##### Dataset records #####
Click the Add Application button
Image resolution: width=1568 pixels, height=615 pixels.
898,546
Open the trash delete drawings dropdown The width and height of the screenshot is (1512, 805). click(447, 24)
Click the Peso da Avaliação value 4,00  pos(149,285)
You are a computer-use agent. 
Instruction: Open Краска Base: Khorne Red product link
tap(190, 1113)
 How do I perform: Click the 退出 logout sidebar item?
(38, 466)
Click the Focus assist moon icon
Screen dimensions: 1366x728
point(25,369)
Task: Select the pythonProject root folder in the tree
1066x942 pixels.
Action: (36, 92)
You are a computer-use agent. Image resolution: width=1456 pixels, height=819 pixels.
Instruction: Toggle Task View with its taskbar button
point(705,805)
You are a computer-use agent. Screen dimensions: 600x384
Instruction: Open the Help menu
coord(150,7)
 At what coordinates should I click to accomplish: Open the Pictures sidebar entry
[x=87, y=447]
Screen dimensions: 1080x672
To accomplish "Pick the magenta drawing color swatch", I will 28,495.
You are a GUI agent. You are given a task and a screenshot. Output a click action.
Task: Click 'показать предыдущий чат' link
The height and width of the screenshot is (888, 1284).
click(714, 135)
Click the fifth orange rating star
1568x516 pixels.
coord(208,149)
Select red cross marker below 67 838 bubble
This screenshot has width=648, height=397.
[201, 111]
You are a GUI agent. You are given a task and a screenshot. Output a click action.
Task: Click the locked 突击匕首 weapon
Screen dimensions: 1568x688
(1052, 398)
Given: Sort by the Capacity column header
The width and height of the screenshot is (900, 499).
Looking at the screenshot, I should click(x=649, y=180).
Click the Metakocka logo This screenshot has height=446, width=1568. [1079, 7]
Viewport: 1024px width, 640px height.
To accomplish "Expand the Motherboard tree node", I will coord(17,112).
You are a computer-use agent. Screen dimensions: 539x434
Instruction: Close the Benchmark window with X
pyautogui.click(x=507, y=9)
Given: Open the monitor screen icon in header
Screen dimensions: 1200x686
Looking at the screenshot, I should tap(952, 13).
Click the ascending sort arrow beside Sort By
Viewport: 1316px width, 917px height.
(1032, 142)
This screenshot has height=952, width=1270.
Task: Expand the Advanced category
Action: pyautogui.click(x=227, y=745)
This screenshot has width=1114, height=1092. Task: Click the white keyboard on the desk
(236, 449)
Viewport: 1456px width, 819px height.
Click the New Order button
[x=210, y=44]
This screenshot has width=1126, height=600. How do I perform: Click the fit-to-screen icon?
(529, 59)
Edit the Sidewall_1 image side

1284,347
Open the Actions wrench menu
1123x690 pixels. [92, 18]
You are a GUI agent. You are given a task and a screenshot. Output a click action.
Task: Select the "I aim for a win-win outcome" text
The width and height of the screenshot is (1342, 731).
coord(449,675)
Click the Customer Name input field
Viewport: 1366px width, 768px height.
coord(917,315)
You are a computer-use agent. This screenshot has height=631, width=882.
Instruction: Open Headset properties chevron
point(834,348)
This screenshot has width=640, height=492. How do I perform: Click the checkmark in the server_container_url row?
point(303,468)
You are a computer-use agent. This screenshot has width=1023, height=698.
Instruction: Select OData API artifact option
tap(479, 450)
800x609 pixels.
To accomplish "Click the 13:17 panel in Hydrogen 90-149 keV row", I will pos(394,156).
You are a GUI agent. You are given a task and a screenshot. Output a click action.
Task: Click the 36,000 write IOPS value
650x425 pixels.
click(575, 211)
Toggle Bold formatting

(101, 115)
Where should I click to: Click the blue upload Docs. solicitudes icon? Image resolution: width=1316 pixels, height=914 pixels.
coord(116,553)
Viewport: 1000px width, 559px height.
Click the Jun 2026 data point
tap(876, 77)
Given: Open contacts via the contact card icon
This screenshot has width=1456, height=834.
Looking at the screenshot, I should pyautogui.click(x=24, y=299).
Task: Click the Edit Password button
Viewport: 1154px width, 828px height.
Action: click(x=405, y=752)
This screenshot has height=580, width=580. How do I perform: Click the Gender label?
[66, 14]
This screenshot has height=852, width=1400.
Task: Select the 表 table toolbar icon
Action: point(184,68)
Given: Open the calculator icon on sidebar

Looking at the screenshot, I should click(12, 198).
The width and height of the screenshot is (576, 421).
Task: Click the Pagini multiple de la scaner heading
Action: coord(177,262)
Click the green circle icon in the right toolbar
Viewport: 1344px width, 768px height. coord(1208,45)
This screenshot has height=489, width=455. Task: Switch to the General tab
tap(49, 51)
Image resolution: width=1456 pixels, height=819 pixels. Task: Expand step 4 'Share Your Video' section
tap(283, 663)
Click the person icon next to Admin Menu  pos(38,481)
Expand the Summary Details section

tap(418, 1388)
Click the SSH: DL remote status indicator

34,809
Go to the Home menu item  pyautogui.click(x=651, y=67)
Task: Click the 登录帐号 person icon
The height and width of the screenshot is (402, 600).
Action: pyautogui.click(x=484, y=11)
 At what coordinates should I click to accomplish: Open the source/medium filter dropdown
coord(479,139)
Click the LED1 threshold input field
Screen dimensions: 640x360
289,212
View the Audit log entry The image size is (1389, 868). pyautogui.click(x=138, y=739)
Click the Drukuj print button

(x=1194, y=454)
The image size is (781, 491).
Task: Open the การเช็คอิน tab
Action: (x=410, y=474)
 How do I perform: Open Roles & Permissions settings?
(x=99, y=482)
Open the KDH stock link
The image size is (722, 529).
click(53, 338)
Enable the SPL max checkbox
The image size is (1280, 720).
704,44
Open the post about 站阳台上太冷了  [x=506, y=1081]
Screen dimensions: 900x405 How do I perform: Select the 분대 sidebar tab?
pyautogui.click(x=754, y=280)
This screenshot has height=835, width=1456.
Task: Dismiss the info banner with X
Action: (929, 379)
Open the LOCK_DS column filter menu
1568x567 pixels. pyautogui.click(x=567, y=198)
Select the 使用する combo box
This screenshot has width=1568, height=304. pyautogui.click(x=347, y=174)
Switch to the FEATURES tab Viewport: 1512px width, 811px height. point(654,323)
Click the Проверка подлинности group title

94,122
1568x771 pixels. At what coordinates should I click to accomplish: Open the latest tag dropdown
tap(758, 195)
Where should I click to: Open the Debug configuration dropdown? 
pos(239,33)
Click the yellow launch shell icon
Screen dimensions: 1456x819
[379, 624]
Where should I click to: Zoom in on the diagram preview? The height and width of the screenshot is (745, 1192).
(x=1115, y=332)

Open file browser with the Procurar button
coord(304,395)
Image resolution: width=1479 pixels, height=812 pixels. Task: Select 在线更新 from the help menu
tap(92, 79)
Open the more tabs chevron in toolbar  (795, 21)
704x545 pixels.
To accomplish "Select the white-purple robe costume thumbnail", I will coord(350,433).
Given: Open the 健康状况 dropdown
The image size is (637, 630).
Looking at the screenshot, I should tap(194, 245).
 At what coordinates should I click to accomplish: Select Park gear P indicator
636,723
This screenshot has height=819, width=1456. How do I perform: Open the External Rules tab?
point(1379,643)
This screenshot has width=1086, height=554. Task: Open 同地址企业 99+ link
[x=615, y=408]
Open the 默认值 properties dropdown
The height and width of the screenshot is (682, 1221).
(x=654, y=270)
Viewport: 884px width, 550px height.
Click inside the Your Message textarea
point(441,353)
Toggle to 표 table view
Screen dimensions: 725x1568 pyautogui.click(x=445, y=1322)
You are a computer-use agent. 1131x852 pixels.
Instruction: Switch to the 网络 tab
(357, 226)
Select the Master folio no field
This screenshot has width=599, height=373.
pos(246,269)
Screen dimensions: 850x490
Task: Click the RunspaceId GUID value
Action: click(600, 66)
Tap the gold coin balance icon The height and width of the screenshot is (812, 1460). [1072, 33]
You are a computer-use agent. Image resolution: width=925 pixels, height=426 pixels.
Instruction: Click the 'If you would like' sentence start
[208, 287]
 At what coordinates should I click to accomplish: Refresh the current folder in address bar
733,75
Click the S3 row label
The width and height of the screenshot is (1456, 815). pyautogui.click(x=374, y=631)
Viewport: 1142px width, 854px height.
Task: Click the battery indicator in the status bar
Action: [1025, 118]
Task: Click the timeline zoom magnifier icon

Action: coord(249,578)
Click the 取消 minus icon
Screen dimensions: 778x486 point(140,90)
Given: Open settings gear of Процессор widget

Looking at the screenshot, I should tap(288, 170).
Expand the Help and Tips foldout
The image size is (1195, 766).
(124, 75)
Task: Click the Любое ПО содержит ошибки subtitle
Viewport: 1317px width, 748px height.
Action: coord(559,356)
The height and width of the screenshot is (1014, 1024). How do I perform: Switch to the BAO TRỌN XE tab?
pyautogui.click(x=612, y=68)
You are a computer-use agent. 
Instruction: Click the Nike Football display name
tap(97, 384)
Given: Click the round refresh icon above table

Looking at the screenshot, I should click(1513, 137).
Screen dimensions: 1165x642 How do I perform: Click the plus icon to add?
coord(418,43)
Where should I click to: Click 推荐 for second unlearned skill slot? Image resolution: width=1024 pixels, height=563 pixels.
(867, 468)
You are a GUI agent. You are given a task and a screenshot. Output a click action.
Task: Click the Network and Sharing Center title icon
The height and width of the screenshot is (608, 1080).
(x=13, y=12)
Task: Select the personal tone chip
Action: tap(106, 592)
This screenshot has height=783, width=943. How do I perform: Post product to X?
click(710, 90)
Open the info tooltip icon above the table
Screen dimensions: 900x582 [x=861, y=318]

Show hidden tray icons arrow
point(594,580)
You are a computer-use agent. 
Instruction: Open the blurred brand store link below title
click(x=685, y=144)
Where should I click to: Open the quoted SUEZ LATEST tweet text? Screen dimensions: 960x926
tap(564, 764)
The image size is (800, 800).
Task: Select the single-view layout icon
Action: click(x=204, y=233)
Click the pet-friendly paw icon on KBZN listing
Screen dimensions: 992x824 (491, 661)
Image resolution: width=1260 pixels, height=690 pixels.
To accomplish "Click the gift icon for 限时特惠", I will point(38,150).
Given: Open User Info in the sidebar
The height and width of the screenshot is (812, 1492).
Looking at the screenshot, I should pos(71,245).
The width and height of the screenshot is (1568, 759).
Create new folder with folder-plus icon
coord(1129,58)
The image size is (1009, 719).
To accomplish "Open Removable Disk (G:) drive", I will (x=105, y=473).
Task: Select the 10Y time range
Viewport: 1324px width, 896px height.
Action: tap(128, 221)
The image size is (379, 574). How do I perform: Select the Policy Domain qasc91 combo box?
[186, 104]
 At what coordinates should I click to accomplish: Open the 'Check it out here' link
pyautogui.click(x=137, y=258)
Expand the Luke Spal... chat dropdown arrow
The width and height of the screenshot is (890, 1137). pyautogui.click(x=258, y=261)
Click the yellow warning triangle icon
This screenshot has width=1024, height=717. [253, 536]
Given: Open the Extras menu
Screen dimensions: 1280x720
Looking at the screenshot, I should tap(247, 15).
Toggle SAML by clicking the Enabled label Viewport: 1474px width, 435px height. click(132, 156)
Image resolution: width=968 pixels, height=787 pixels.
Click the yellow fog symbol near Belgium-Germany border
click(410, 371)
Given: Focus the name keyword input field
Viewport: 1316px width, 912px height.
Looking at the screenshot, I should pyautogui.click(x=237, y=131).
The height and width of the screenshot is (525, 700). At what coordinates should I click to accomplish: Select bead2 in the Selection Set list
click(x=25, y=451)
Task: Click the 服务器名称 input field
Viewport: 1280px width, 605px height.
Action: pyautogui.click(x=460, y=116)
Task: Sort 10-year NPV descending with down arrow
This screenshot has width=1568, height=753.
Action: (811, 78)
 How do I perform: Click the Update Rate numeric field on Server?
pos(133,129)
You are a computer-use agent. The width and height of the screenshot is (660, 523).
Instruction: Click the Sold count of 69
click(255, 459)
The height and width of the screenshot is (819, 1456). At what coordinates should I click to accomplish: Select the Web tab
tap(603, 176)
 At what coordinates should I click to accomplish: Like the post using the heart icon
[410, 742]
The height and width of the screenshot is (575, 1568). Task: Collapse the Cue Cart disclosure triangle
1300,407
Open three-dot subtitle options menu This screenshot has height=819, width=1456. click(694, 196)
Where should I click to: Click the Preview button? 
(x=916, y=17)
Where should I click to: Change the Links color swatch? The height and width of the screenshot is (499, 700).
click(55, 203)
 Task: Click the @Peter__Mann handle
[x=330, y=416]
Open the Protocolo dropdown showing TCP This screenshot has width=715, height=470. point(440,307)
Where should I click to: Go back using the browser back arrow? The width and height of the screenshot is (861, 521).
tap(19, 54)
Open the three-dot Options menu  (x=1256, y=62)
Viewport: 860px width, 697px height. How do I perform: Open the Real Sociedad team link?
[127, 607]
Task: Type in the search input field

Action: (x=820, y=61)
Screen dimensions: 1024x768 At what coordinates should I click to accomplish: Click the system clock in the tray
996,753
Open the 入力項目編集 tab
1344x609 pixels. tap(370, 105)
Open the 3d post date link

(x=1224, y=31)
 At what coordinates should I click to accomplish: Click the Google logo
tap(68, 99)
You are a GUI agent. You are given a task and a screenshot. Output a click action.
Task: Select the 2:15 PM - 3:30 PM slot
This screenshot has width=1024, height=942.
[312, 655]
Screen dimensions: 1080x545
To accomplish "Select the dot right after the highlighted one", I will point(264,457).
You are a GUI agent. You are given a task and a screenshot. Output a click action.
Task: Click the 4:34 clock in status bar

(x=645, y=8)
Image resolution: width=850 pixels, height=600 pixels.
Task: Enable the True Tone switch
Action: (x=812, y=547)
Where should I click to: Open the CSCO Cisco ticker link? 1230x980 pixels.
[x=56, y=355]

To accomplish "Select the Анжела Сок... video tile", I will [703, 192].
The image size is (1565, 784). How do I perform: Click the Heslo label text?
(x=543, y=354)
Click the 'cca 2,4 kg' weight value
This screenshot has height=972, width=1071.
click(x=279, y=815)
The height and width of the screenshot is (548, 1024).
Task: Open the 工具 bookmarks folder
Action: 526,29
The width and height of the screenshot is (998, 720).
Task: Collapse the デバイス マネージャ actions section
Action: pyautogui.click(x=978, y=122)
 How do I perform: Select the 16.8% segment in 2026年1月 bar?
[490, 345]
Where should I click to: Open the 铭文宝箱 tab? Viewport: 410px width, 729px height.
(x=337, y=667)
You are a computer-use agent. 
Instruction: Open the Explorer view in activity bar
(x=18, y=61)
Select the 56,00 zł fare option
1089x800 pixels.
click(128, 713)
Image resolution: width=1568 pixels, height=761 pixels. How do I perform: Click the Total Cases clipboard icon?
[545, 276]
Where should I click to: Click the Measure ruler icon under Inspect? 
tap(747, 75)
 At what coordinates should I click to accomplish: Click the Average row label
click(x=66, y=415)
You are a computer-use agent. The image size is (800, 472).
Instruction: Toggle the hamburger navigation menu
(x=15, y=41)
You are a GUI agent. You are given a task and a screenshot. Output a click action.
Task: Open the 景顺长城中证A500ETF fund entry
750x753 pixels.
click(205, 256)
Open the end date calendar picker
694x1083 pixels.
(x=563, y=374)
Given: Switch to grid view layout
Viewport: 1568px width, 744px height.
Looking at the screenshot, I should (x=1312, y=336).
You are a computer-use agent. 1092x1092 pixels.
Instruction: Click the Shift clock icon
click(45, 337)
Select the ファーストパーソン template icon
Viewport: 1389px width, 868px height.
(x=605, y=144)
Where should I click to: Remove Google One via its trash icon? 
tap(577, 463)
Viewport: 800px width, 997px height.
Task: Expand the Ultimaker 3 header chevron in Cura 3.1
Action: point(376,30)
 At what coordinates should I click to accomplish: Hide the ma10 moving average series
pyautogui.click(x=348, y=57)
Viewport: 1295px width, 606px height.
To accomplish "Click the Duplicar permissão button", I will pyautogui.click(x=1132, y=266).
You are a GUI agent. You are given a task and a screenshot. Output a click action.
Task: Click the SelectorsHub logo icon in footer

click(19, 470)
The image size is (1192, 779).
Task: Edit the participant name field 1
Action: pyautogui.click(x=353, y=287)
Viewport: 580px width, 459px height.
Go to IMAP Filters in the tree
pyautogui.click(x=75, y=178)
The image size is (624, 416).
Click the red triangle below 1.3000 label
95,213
#####
Request —
Change "dropdown" to "drop-down list" in the part of the records that opens with the line containing "Select the 使用する combo box" and closes with the line containing "[x=615, y=408]", and write out only that part again with nothing else altered.

Task answer —
Select the 使用する combo box
This screenshot has width=1568, height=304. pyautogui.click(x=347, y=174)
Switch to the FEATURES tab Viewport: 1512px width, 811px height. point(654,323)
Click the Проверка подлинности group title

94,122
1568x771 pixels. At what coordinates should I click to accomplish: Open the latest tag drop-down list
tap(758, 195)
Where should I click to: Open the Debug configuration drop-down list? 
pos(239,33)
Click the yellow launch shell icon
Screen dimensions: 1456x819
[379, 624]
Where should I click to: Zoom in on the diagram preview? The height and width of the screenshot is (745, 1192).
(x=1115, y=332)

Open file browser with the Procurar button
coord(304,395)
Image resolution: width=1479 pixels, height=812 pixels. Task: Select 在线更新 from the help menu
tap(92, 79)
Open the more tabs chevron in toolbar  (795, 21)
704x545 pixels.
To accomplish "Select the white-purple robe costume thumbnail", I will coord(350,433).
Given: Open the 健康状况 drop-down list
The image size is (637, 630).
Looking at the screenshot, I should tap(194, 245).
 At what coordinates should I click to accomplish: Select Park gear P indicator
636,723
This screenshot has height=819, width=1456. How do I perform: Open the External Rules tab?
point(1379,643)
This screenshot has width=1086, height=554. Task: Open 同地址企业 99+ link
[x=615, y=408]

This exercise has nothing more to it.